All of the major types of tea work well for cooking: green, oolong and black tea are all derived from the plant species camellia sinensis but processed differently to attain different levels of oxidation. The differences in tea also result from where it’s grown and when and how it’s harvested. Whether you prefer smoky bancha or grassy sencha green from Japan, fruity oolong from Asia or flowery darjeeling from India, the recipes below illustrate how every tea has a place on the plates and palates of gourmands.

Oolong Boiled Shrimp

Serves 3 to 4

I first encountered tea as a cooking ingredient a few years ago at an unforgettable dinner party in New York, hosted by a couple whose initials when combined spell TEA. The guests came together and created dishes with the brewed concoction as a common ingredient. The recipe below is one of the dishes from that party. Adding oolong leaves to shrimp adds depth to their sweet taste. Because they’re large, oolong leaves are easily removed at the table. If you prefer, brew a strong oolong tea, strain and cook as described below.

4 to 6 tbsp unsalted butter

1 small clove garlic, minced

a few dashes of soy sauce

kosher or coarse sea salt

1 tbsp oolong tea leaves

1 lb small shrimp, peeled just before cooking

1/2 cup scallions, including green parts, thinly sliced

Melt butter in a small saucepan. Turn off heat, add garlic and soy sauce and set aside.

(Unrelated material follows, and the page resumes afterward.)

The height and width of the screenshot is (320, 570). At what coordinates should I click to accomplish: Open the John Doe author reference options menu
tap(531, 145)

Fill a large, deep skillet with water. Add sea salt and tea leaves and bring to a full boil. Add the shrimp and turn off the heat. The shrimp will cook within minutes; let sit until pale pink and just opaque.

Drain and transfer to a bowl. Pick off tea leaves, if desired. Toss with garlic butter and scallions, then serve.

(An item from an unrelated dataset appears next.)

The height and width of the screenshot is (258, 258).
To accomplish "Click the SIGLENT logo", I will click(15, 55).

Chai-Marinated Scallops with Yellow-Curry Sabayon

Serves 4

This recipe is courtesy of David Straub, executive chef at Mojo in Regina. If you’re wondering what Regina could possibly offer on the subject of scallops, I’ll remind you that Atlantic scallops, the chef’s choice, are fresher in Saskatchewan than on the West Coast.

Chai-Tea Marinade

1/2 cup whole milk

1 quality chai tea bag

1/4 tsp ground cinnamon

1/4 tsp ground cardamom

1 tbsp brown sugar

1/4 tsp sambel olek hot sauce (or dried chili)

1/4 cup heavy cream

20 scallops, sized 20-30

Scald milk in saucepan with tea bag, cinnamon, cardamom and sugar. Let simmer 5 minutes on medium heat.

Remove from heat, add hot sauce, whisk and let stand for 10 minutes. Strain.

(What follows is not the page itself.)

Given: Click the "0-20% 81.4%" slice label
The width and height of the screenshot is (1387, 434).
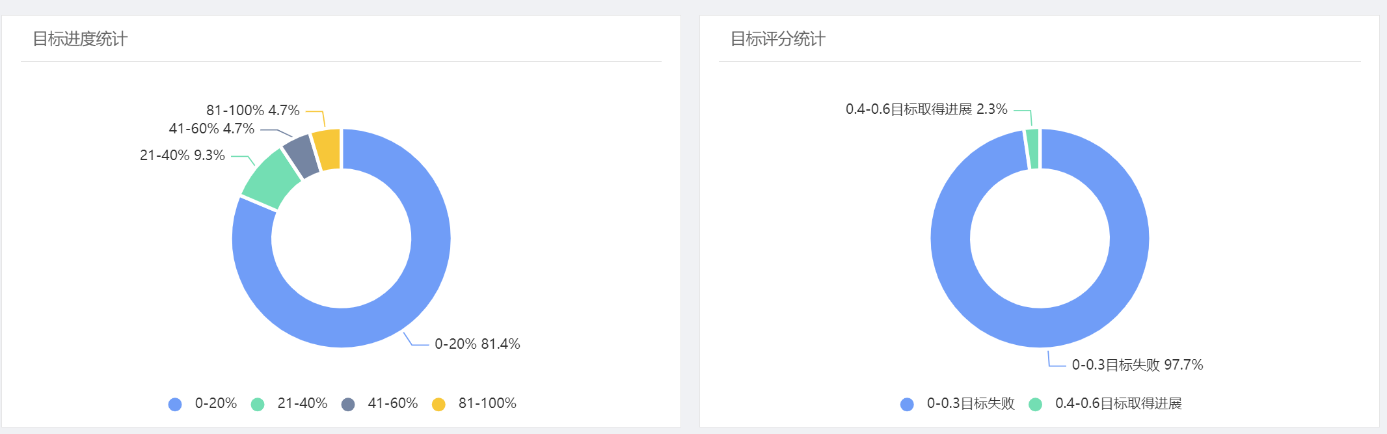Looking at the screenshot, I should pyautogui.click(x=477, y=344).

Add heavy cream to chai mixture and pour over scallops. Refrigerate and allow to marinate for at least 2 hours, or overnight.

Yellow-Curry Sabayon

3 egg yolks

30 ml heavy cream

1 tbsp coconut milk

30 ml butter

1 tsp curry powder

1 tbsp brown sugar

In a metal bowl over a double boiler (bain marie), whisk egg yolk, heavy cream and coconut milk until light in colour and slightly thickened. Remove from heat and whisk in butter, curry powder and brown sugar.

Remove scallops from marinade and sear in frying pan over high heat, about 45 seconds on each side. Divide the scallops between four oven-safe bowls or ramekins.

Put marinade in saucepan and boil for 1 minute. Divide marinade between four bowls. Top each bowl with 1 tablespoon of sabayon and place under oven broiler until sabayon is golden brown (about 4 minutes).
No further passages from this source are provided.